We found many differences when comparing the different factors for each borough.
- Medians of each factor in Manhattan:
- Proportion of 18-64 year olds who are uninsured: 0.07404
- Median Income: 101,303
- Proportion self-identifying as White: 0.6599
- Proportion of households with 4 or more people: 0.09722
- Proportion of population that commutes by bus: 0.067622
- Proportion of elderly population (65+ years of age): 0.1295
- Medians of each factor in Queens:
- Proportion of 18-64 year olds who are uninsured: 0.1424
- Median Income: 62,841
- Proportion self-identifying as White: 0.41673
- Proportion of households with 4 or more people: 0.2275
- Proportion of population that commutes by bus: 0.11297
- Proportion of elderly population (65+ years of age): 0.13538
It was really interesting to observe that most if not all the median values of the above factors differed significantly (other than the proportion of the elderly population) in each county.
Then we wanted to test how each of these factors both individually and together interacted with the proportion of positive test results in each of the counties using linear models.
The linear model with the highest adjusted r-squared value for Manhattan included the following variables:
- proportion of 18- to 64-years old who are uninsured
- proportion of people who self-identified as white
- median income
This linear model had an adjusted r-squared of roughly 0.4002.
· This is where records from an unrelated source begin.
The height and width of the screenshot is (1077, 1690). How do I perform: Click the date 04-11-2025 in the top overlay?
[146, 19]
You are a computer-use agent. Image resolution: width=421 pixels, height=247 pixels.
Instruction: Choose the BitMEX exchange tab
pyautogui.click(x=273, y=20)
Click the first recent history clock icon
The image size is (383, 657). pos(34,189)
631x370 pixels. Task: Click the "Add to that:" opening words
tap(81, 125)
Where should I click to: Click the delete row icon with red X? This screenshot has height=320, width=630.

The linear model with the highest adjusted r-squared value for Queens included the following variables:
- median income
- proportion of population living in households with more than three inhabitants
- proportion of population using public transportation to commute to work that includes bus travel
This linear model had an adjusted r-squared of roughly 0.3887.
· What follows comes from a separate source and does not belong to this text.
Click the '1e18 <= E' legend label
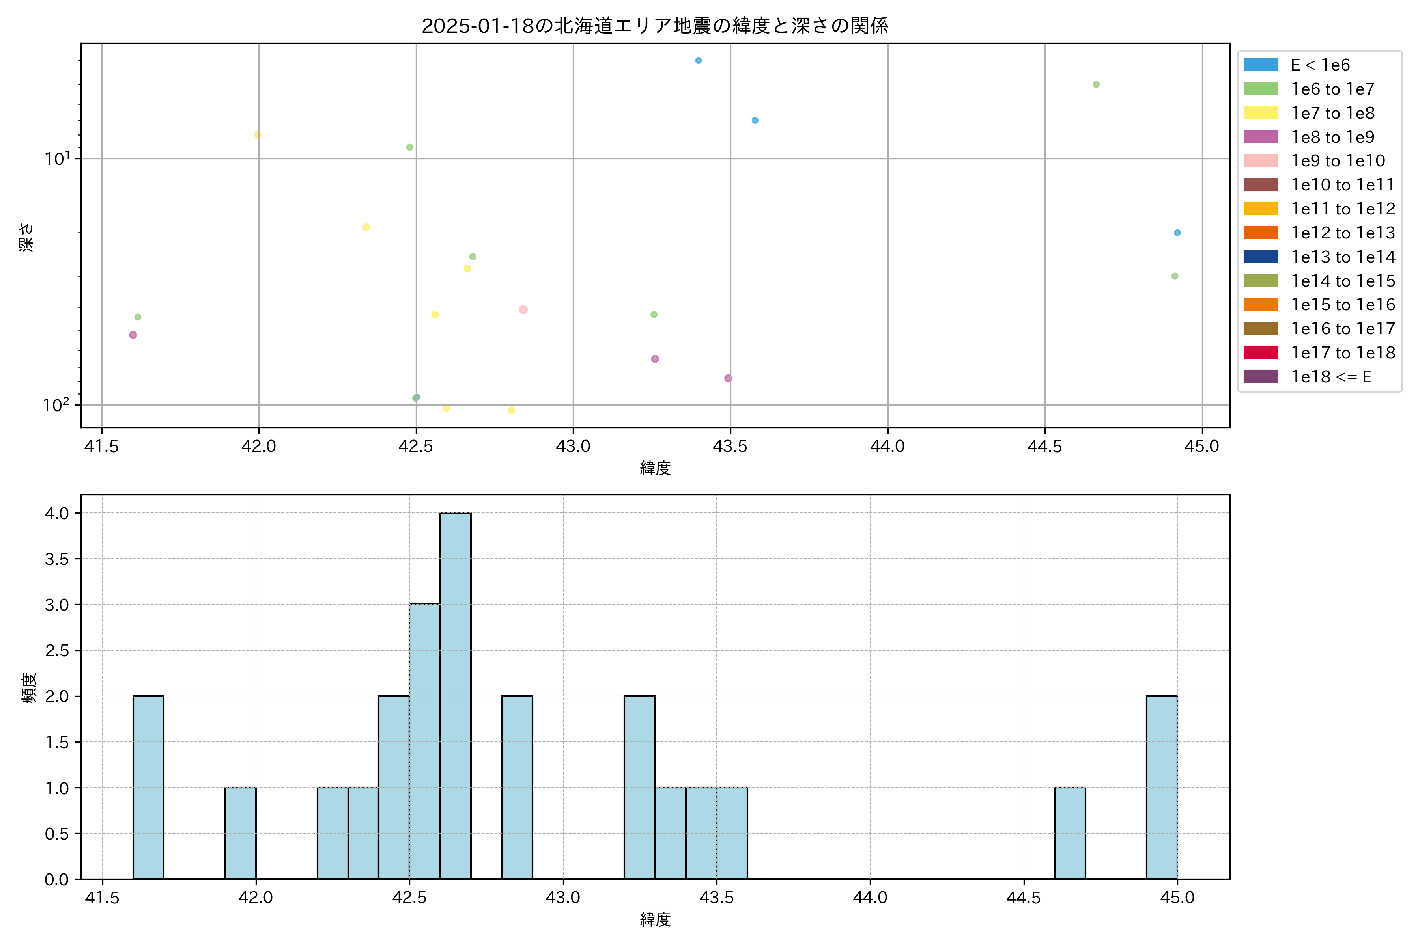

We also added the change in mobility variable to these models, to see if its addition would increase the mdoel's r-squared value.
- The linear model with mobility for Manhattan had an adjusted r-squared of 0.3847.
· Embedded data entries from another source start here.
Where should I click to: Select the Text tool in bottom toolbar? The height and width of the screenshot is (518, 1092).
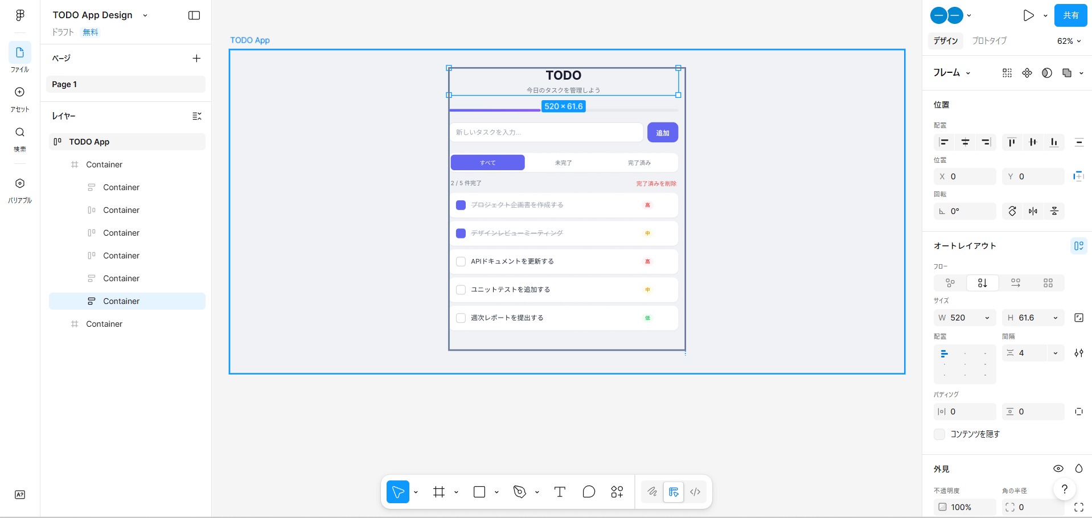tap(560, 492)
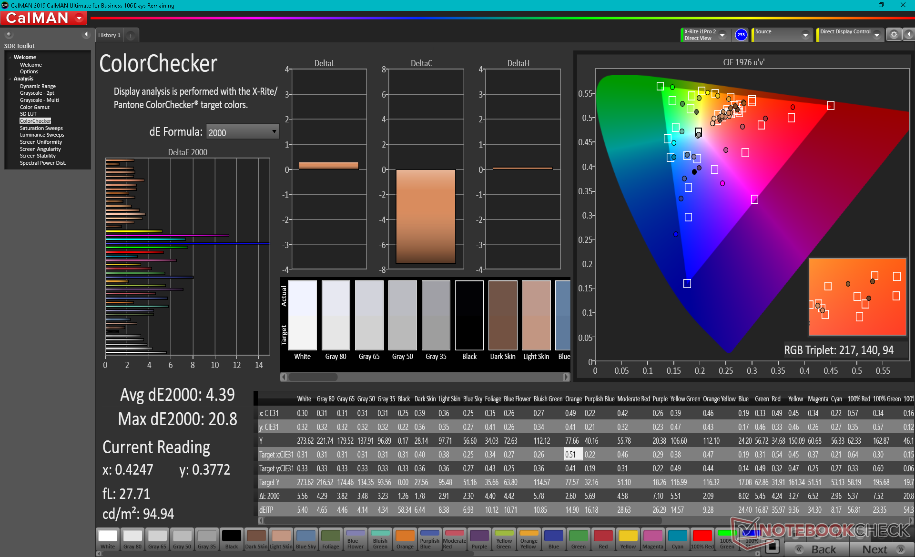This screenshot has height=557, width=915.
Task: Switch to the History 1 tab
Action: click(x=109, y=35)
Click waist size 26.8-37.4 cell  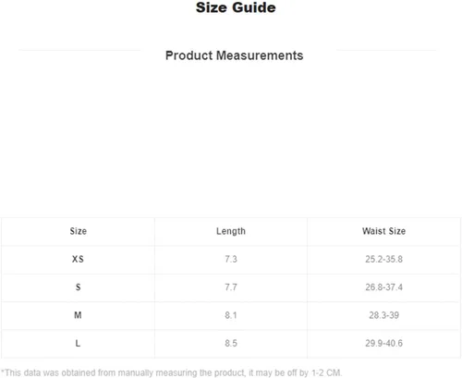tap(383, 287)
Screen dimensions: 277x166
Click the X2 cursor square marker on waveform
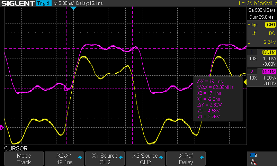[x=132, y=49]
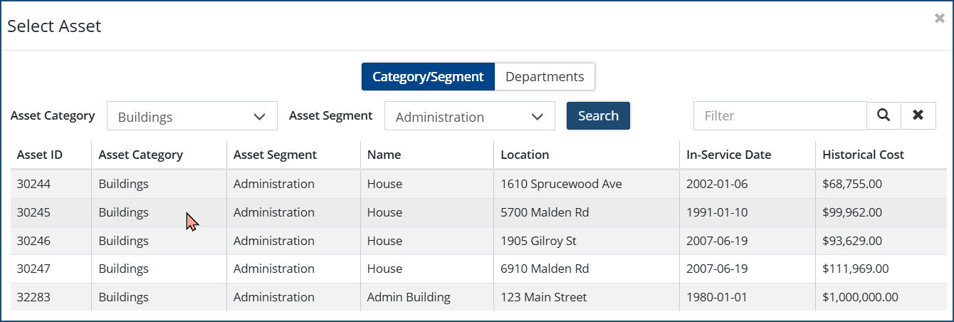This screenshot has height=322, width=954.
Task: Sort by the Asset ID column header
Action: click(x=40, y=155)
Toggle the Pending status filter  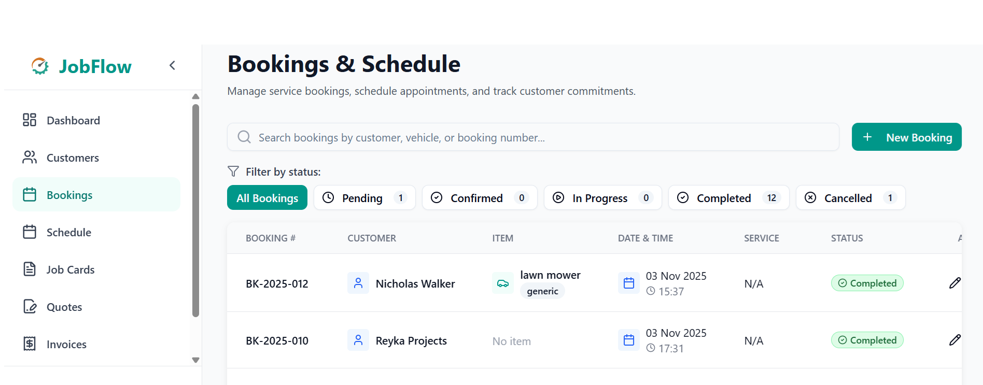click(x=364, y=197)

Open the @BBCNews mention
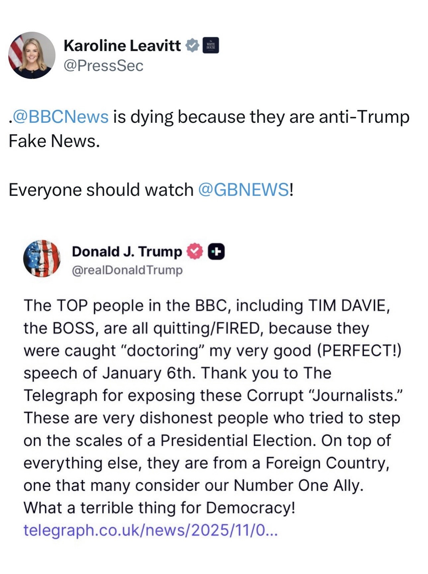click(x=60, y=117)
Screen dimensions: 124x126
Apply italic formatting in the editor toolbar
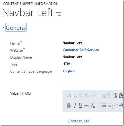point(75,105)
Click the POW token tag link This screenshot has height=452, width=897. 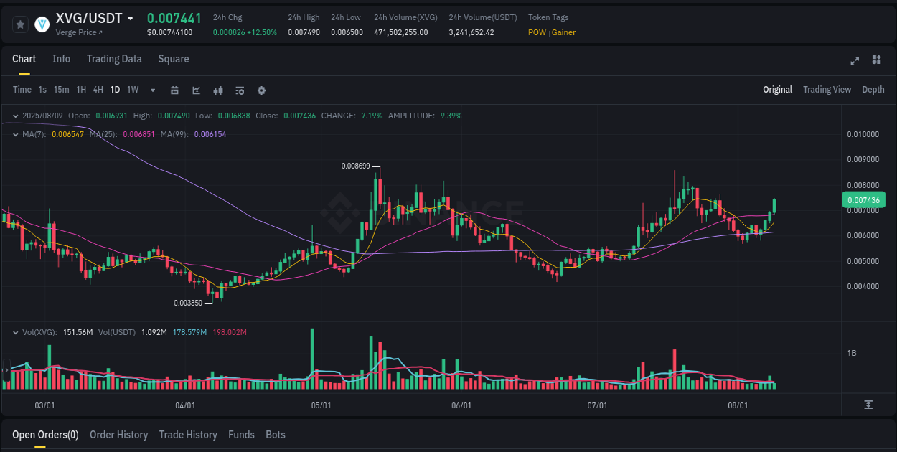click(537, 32)

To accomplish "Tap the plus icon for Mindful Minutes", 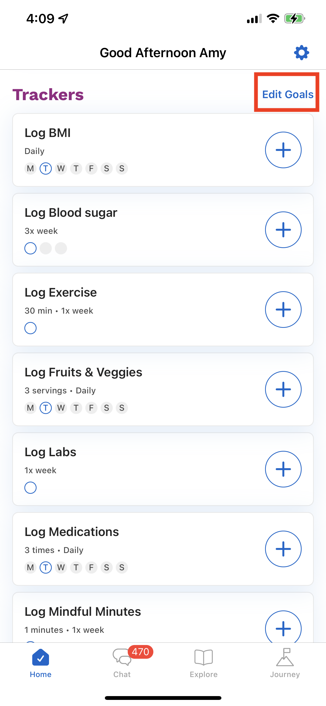I will (x=283, y=627).
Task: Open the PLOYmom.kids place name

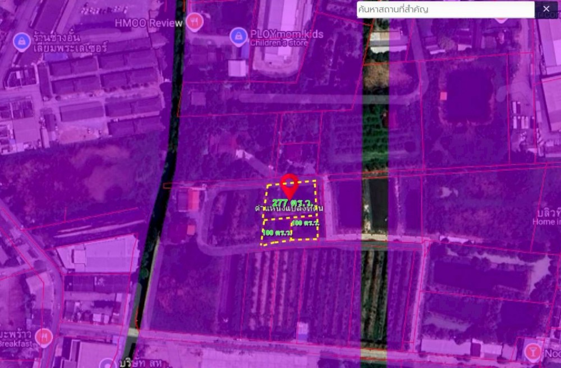Action: 287,34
- The linear model with mobility for Queens has an adjusted r-squared of 0.3745.
For both counties, adding the change in mobility to both models decreased the adjusted r-squared only slightly, and thus the linear model may be better off without the added mobility. However, perhaps there is a better combination of variables outside of the model we worked with that uses mobility to explain the positivity proportion of these NYC counties. Overall, it was interesting to explore the New York and Queens counties more in depth and how certain socioeconomic and mobility factors impacted the proportion of positive test results in these areas.